TLR-9 is a potent inducer of the interferon gamma expression, which, in turn, induces the expression of PD-L1. One of the mechanisms by which cancer cells escape destruction mediated by pembrolizumab and other PD-(L)1 inhibitors is by down-regulating expression of PD-L1. TLR-9 agonists block the down-regulation of PD-L1 and re-sensitize melanoma cells to anti-PD(L)1 therapy.
The goal of combining CMP-001 with pembrolizumab is to convert Type II (TIL‾ / PD-L1‾, seen in 41% of melanomas), Type III (TIL‾ / PD-L1+), and Type IV (TIL+ / PD-L1‾) microenvironments to Type I.
TLR9 binds directly and sequence specifically to single-stranded unmethylated CpG-DNA containing a phosphodiester backbone. TLR9-CpG-DNA interaction occurs at the acidic pH (6.5–5.0) found in endosomes and lysosomes.

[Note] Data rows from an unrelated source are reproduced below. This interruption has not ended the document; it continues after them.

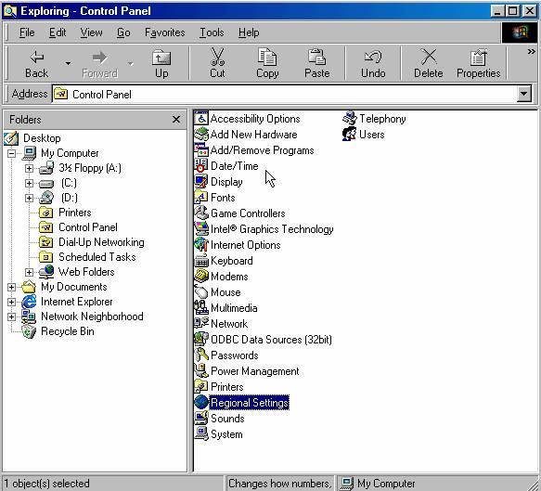Open the Accessibility Options icon
This screenshot has height=491, width=541.
click(201, 119)
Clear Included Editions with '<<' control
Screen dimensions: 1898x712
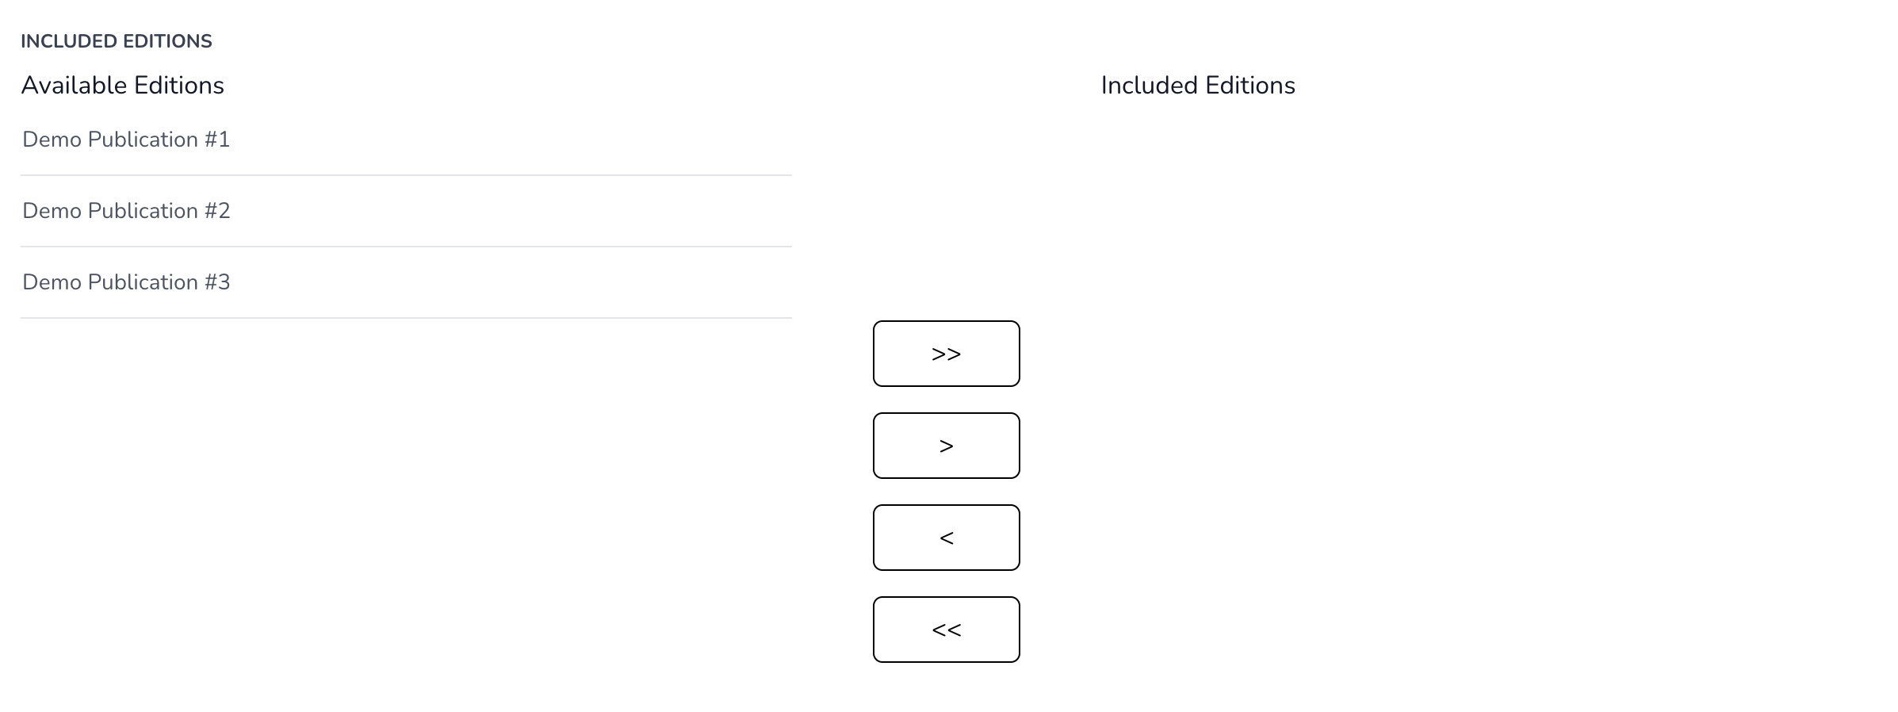946,630
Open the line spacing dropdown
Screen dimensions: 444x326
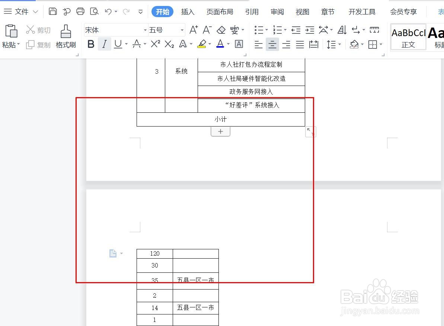[333, 44]
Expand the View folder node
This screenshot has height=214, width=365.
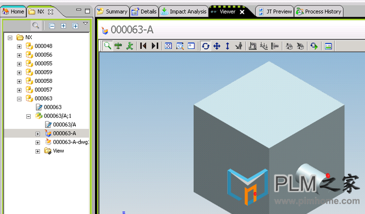click(x=38, y=151)
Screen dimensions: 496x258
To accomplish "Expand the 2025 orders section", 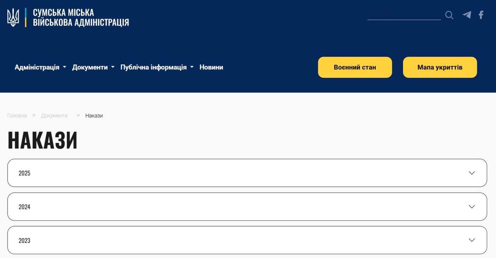I will [x=241, y=173].
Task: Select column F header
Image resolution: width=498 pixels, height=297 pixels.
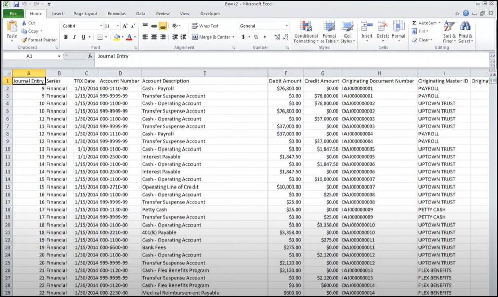Action: pyautogui.click(x=286, y=73)
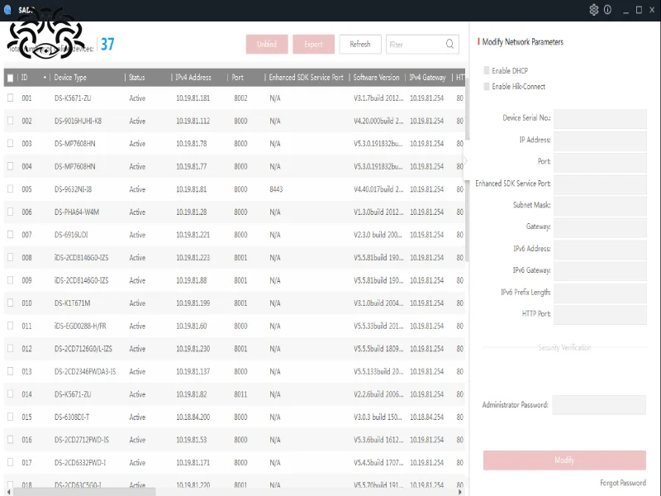Sort list by IPv4 Address header

coord(193,77)
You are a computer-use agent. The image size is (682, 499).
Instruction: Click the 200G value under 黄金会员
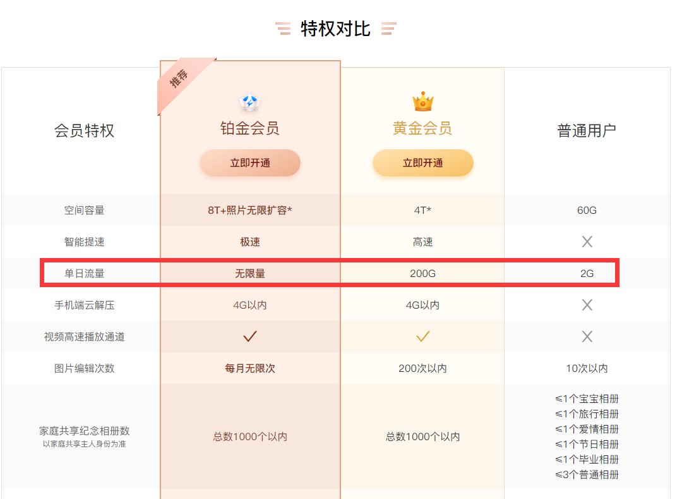[x=422, y=273]
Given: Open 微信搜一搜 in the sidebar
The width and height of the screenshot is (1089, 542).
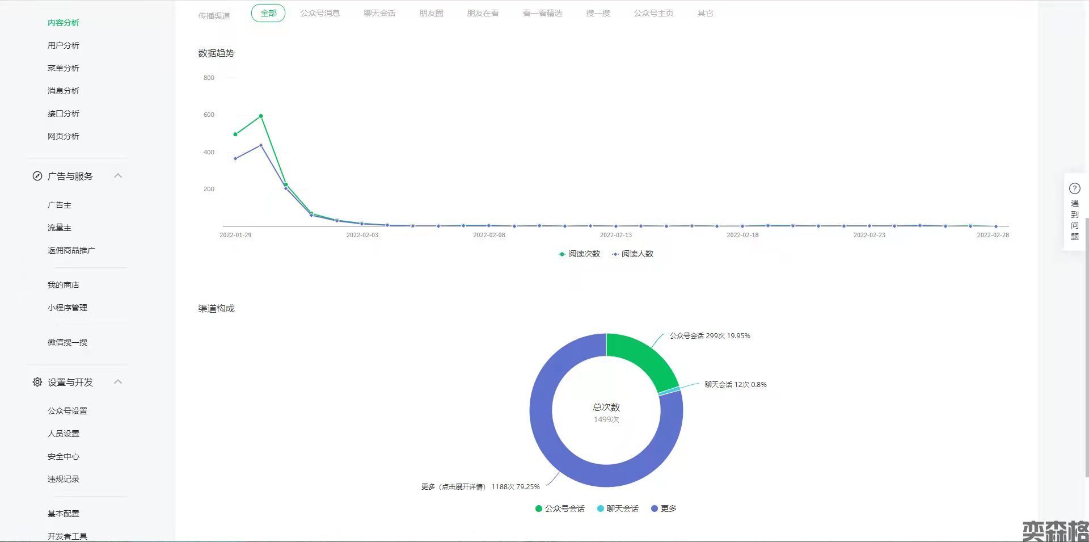Looking at the screenshot, I should point(67,342).
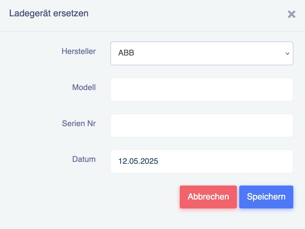Click the Serien Nr label
The width and height of the screenshot is (305, 229).
[x=79, y=123]
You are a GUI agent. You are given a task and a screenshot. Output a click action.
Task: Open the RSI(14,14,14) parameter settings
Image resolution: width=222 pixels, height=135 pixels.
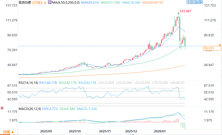(28, 83)
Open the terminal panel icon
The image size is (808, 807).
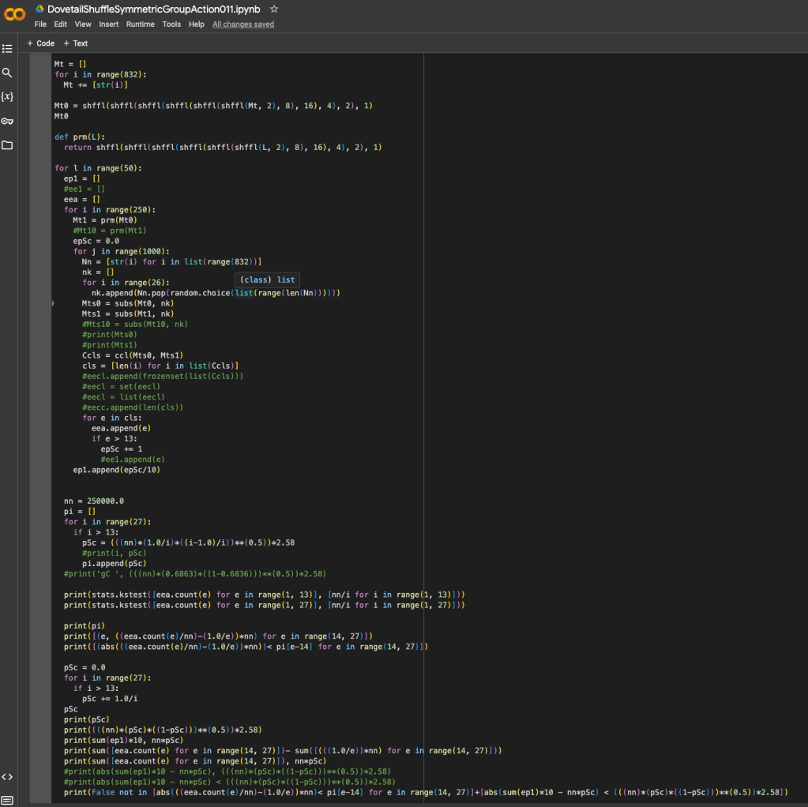pos(7,800)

CMP-001 consists of a synthetic immunostimulatory DNA molecule (CpG-A) encased in a nonreplicating virus-like particle that protects the DNA from degradation. The drug stimulates TLR9 activity, which leads to activation of tumor-associated plasmacytoid dendritic cells and induction of an interferon-rich microenvironment and antitumor T-cell activation.
Twenty-two percent of the patients have responded to the combination thus far – 13 of the 22 responding patients continue to receive treatment and the median duration of response has yet to be reached:
Enrollment in the expansion of the phase continues, he added, and clinical investigation of CMP-001 has expanded into other types of tumors.
Given that many patients do not respond to immunotherapy and others develop resistance to the treatment, investigations such as the one described by Milhem have substantial implications for the field of immuno-oncology, said Topalian.
“This trial looks at a very important group of patients — those who do not respond to anti-PD-1 treatment or who have stable disease but don’t make it over the threshold to a complete or partial response,” she said. “The question is how can we further activate the immune system to get those patients over that threshold to response?”
In response to a question, Milhem acknowledged that CMP-001 might also have a “priming” effect in patients who discontinued anti-PD-1 treatment because of loss of response. Rechallenging with anti-PD-1 therapy might be feasible in such patients.